> [DOCUMENTO FUENTE]:
Maitane Arnoso

Crisis, protesta y control social en Argentina
(Hika, 166 zka. 2005ko maiatza)

Rebeliones y actos de resistencia jalonan la historia argentina, del mismo modo que violencia, represión y control social la acompañan en todo su recorrido. La reflexión que se comparte a continuación, se inserta en una relación de continuidad que encontramos entre desigualdad, conflicto y protesta social, donde las ideologías (estructuras de control) están llamadas a ejecutar una tarea fundamental: la del interruptor de la corriente del sistema de comunicación que conecta la desigualdad con la protesta (y la propuesta) a través de discursos vinculados a la delincuencia, la criminalidad y la seguridad (ciudadana). Discursos que tratarán de hacer vivenciable, que la desigualdad no altera la seguridad para todos y todas, mientras que el conflicto social implica su evacuación. Arengas que plantean profundos debates sobre el propio concepto de ciudadanía al tiempo que introducen atemorizadas legitimaciones para el recorte de derechos y libertades, reactualizando viejas formas de control: desde episodios de cooptación, estigmatización y criminalización, hasta instrumentos más violentos, como la desaparición o el gatillo fácil. Vayamos por partes.

Revisemos las causas que desataron la crisis para poder contextualizar las diversas formas de protesta que desencadenaron. No ha sido nuestra intención deducir la protesta de la pobreza, ya que como bien apunta Zibechi (2003) mucho antes de que ésta se extendiese, el sindicalismo, las organizaciones estudiantiles, y organizaciones de derechos humanos ya formaban parte de la experiencia de lucha, sin la cual el desarrollo del llamado argentinazo no hubiese sido posible. Es cierto que las condiciones materiales no determinan de antemano la constitución del sujeto colectivo, sin embargo, todos estos procesos están presentes y forman parte de las razones que llevan a la irrupción de la multitud, a la organización de la protesta.

Registros de señalamiento de texto y elementos

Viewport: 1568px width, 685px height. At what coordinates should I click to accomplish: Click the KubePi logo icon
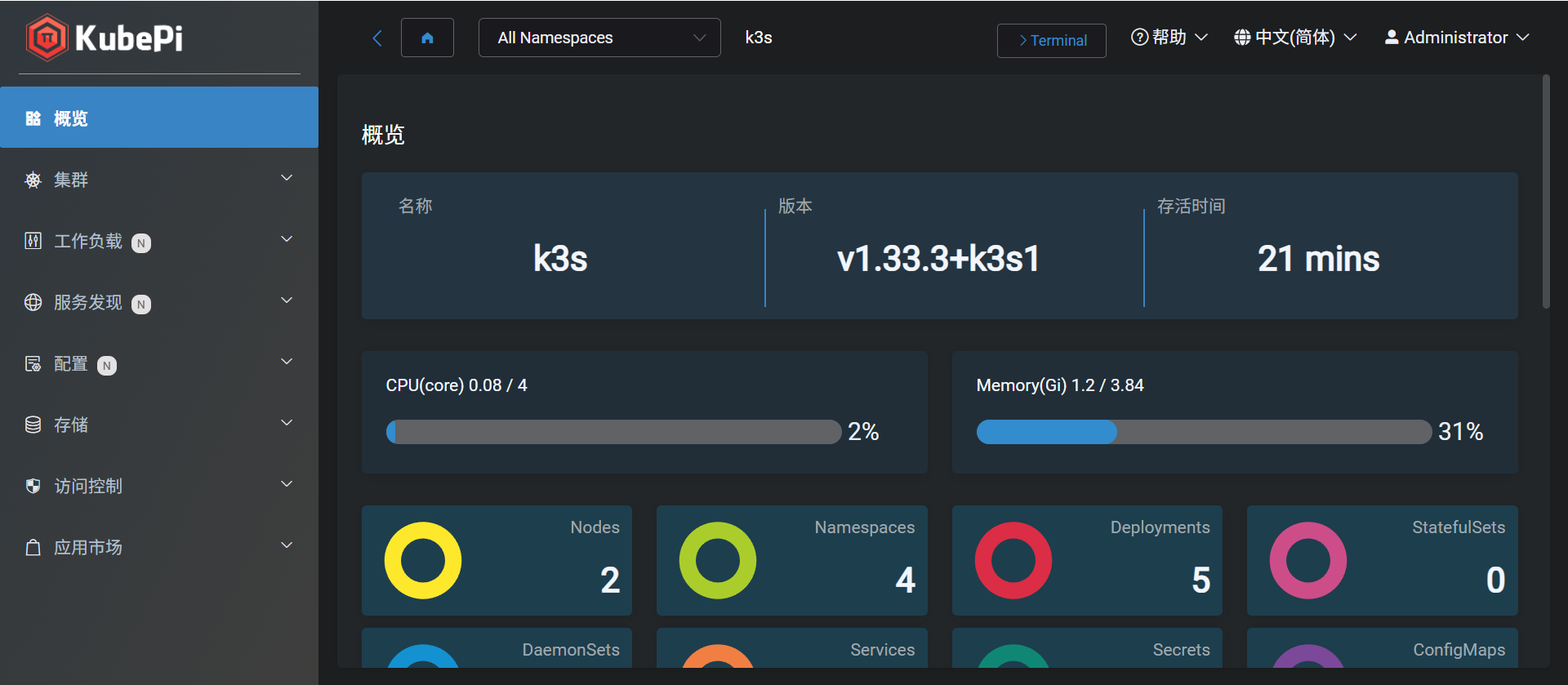(47, 38)
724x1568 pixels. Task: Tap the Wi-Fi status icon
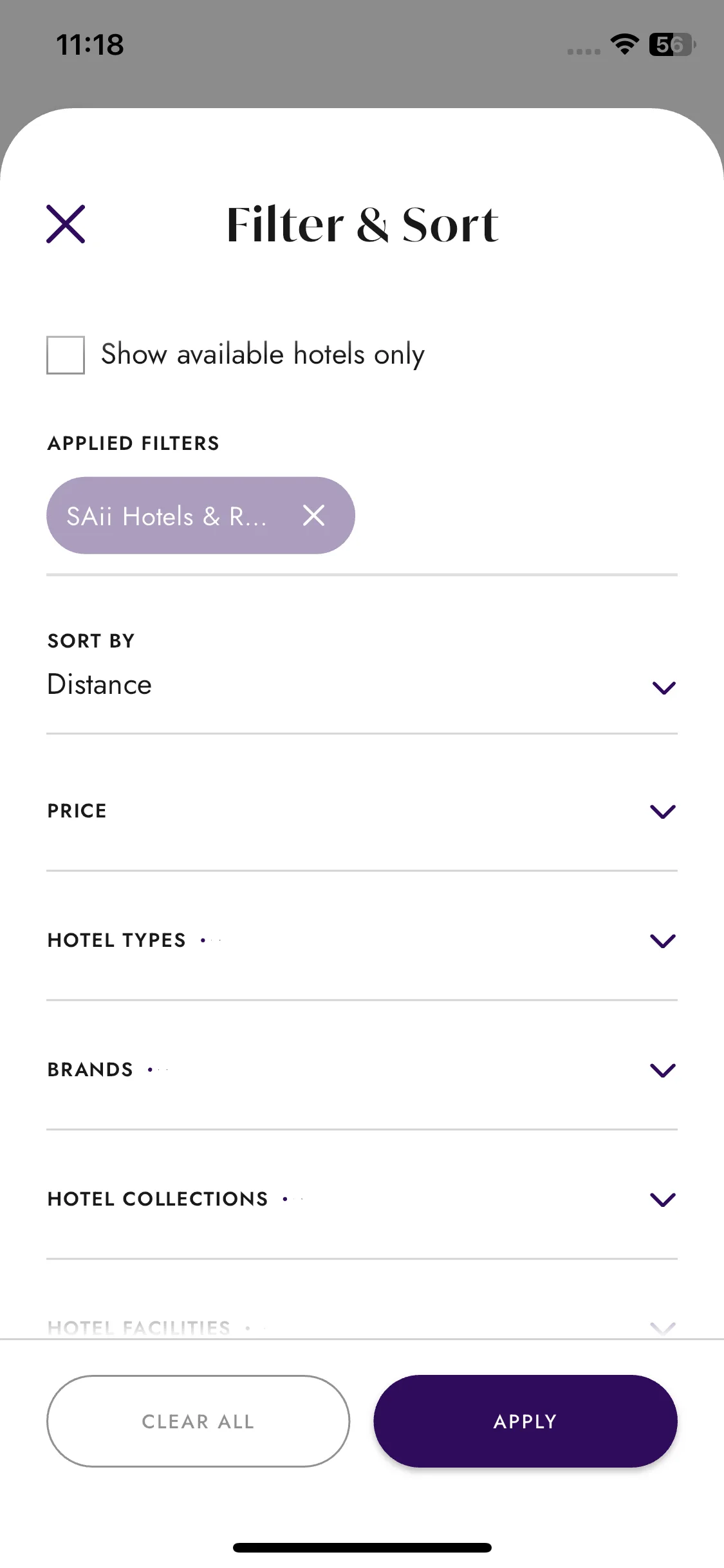(x=624, y=44)
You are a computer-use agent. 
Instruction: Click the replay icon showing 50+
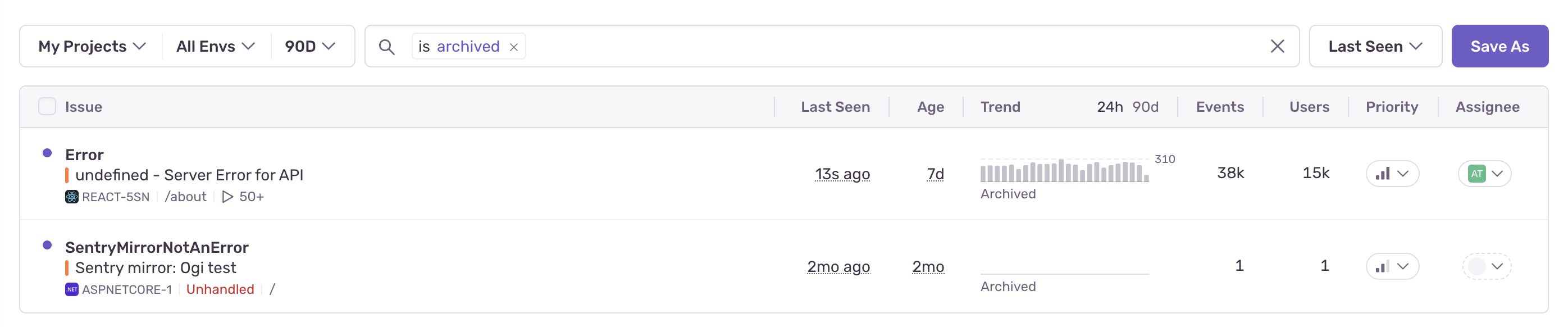(x=227, y=197)
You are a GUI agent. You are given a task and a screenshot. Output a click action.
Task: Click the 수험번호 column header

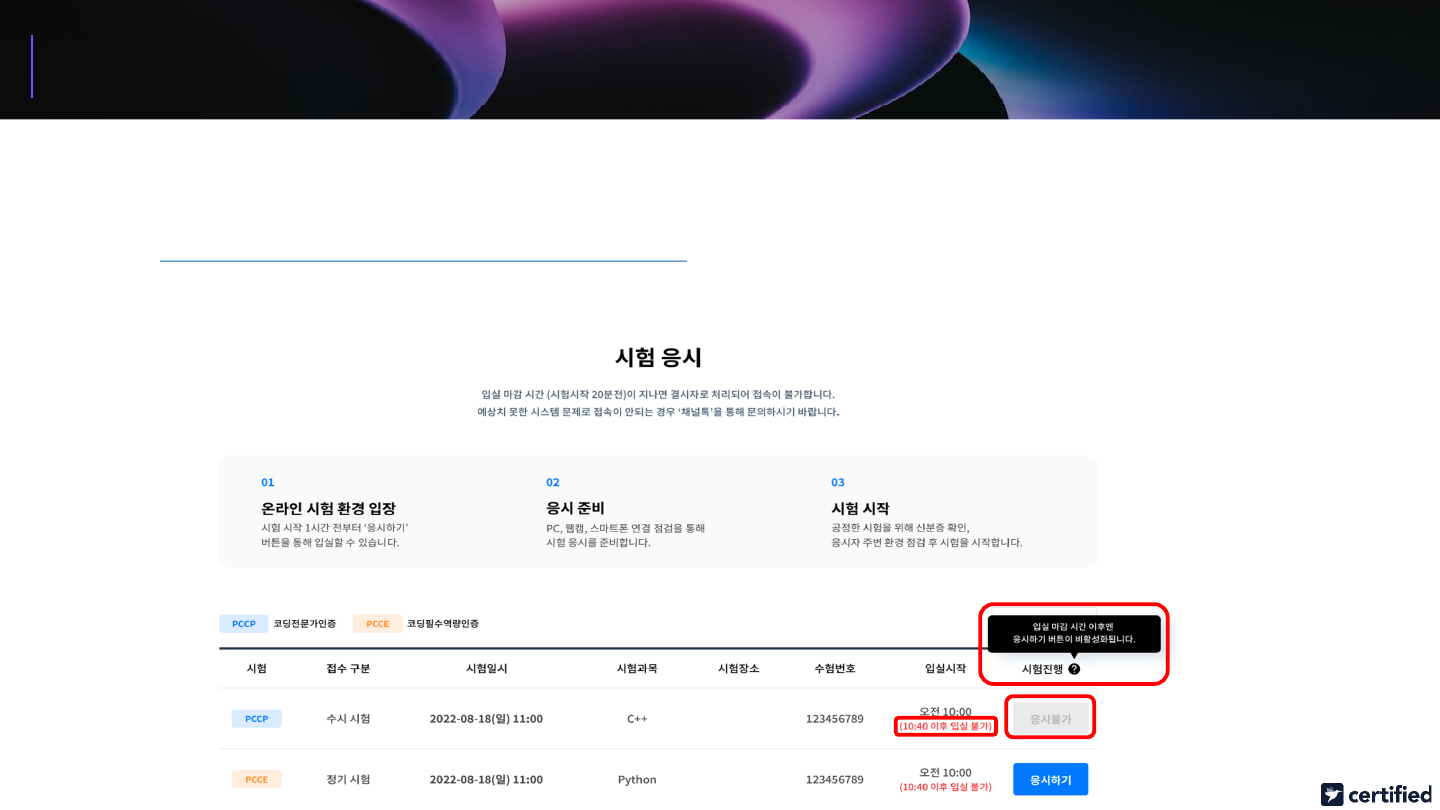point(834,669)
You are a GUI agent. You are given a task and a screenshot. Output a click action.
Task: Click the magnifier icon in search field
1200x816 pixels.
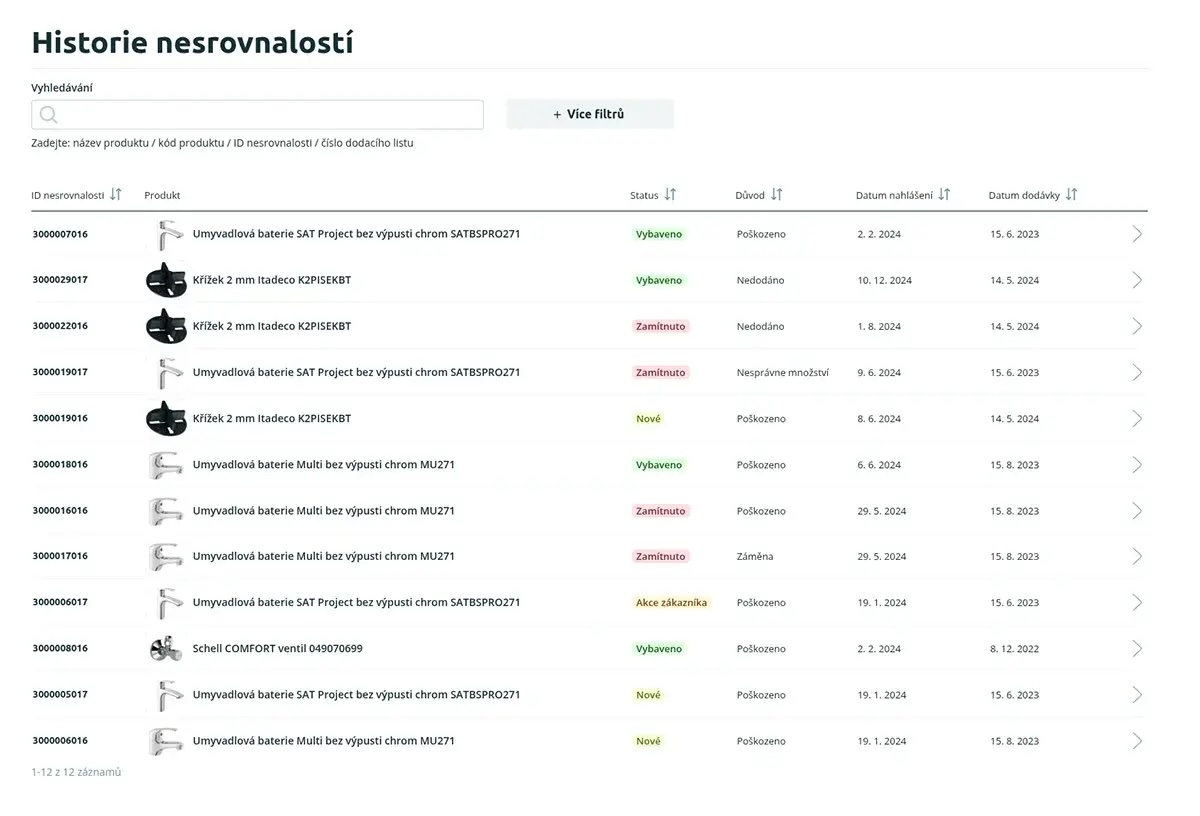[x=48, y=115]
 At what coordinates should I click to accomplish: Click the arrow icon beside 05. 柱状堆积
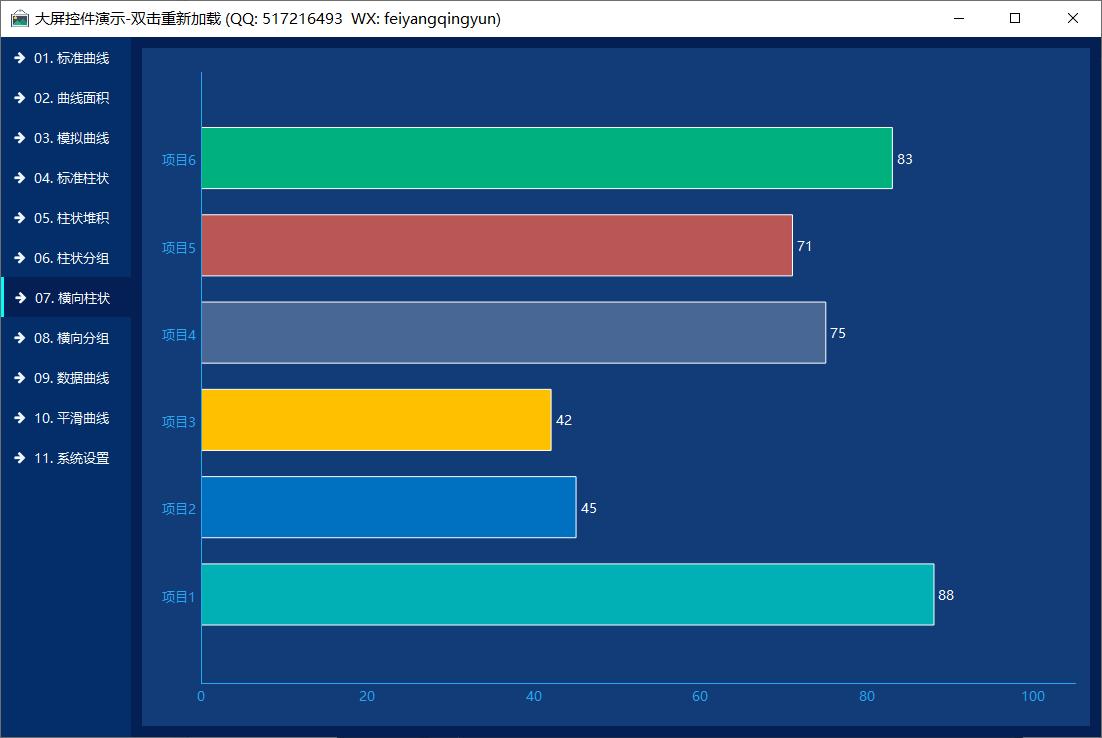pyautogui.click(x=19, y=218)
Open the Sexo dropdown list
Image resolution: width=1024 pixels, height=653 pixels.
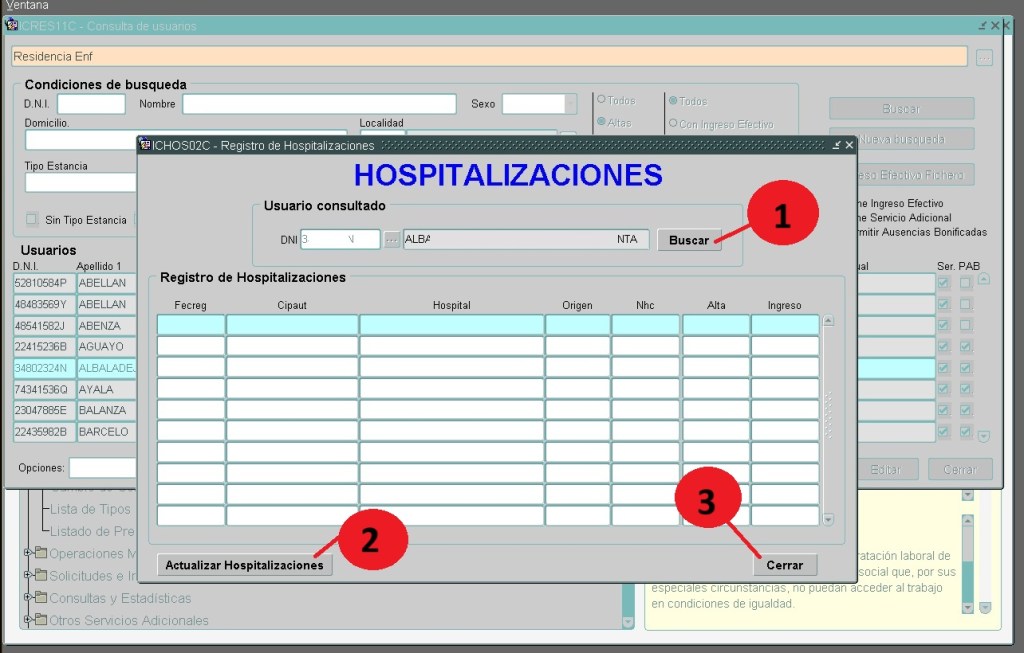571,104
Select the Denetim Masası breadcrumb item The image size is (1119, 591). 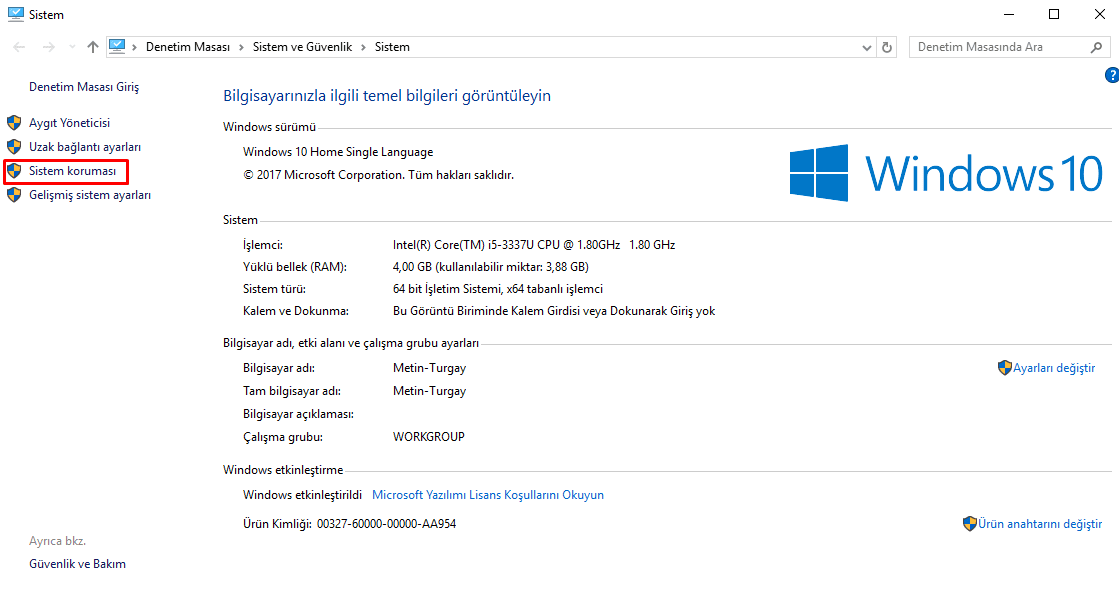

> [INSTRUCCIONES]:
[a] Responda, a partir del texto sobre crisis y protesta en Argentina:
(i) ¿Con qué discursos vinculan las ideologías la desigualdad y la protesta?
(ii) ¿Qué instrumentos de control más violentos se mencionan?
(iii) Según Zibechi (2003), ¿qué organizaciones formaban parte de la experiencia de lucha antes de que se extendiera la pobreza?
[b] Según el texto sobre crisis y protesta en Argentina, ¿por qué no se pretende deducir la protesta de la pobreza?
[c] Prosiga el texto sobre crisis y protesta en Argentina a partir de la última oración.
Las entradas no guardan relación con el texto sobre crisis y protesta en Argentina.

> [RESPUESTAS ESPERADAS]:
[a]
(i) Con discursos vinculados a la delincuencia, la criminalidad y la seguridad (ciudadana).
(ii) La desaparición y el gatillo fácil.
(iii) El sindicalismo, las organizaciones estudiantiles y las organizaciones de derechos humanos.

[b] Porque, como apunta Zibechi (2003), mucho antes de que la pobreza se extendiera, el sindicalismo, las organizaciones estudiantiles y las organizaciones de derechos humanos ya formaban parte de la experiencia de lucha. Sin esa experiencia no hubiese sido posible el desarrollo del llamado argentinazo.

[c]
Las explicaciones economicistas apuntan a los efectos perversos de la reestructuración neoliberal impuesta desde la última dictadura militar y de la que Argentina trató de ser hija predilecta. Hay quienes han centrado su análisis en el impacto de las fuerzas externas (la crisis monetaria asiática de 1997-98, la crisis monetaria rusa de agosto de 1998 o la crisis brasilera de 1999). No olvidemos la situación de la deuda externa, que aumentó el riesgo de suspensión de pagos y de devaluación de la moneda, acelerando desde mediados de 2001, la desconfianza de los inversores, los ataques especulativos y provocando una fuerte fuga de capitales. Los sucesivos programas de asistencia del FMI, que condicionaron la ayuda a la reducción sustancial del déficit presupuestario, también fracasaron: el recorte del gasto público acentuó la recesión, generando menos ingresos fiscales, crecientes gastos públicos y, en suma, mayor déficit presupuestario (ver Bustelo, 2002).

Está presente también el fenómeno de la corrupción, el cual históricamente ha estado en el marco explicativo de los quiebres institucionales y puede considerarse uno de los problemas estructurales del país, legado de décadas de malos manejos colectivistas.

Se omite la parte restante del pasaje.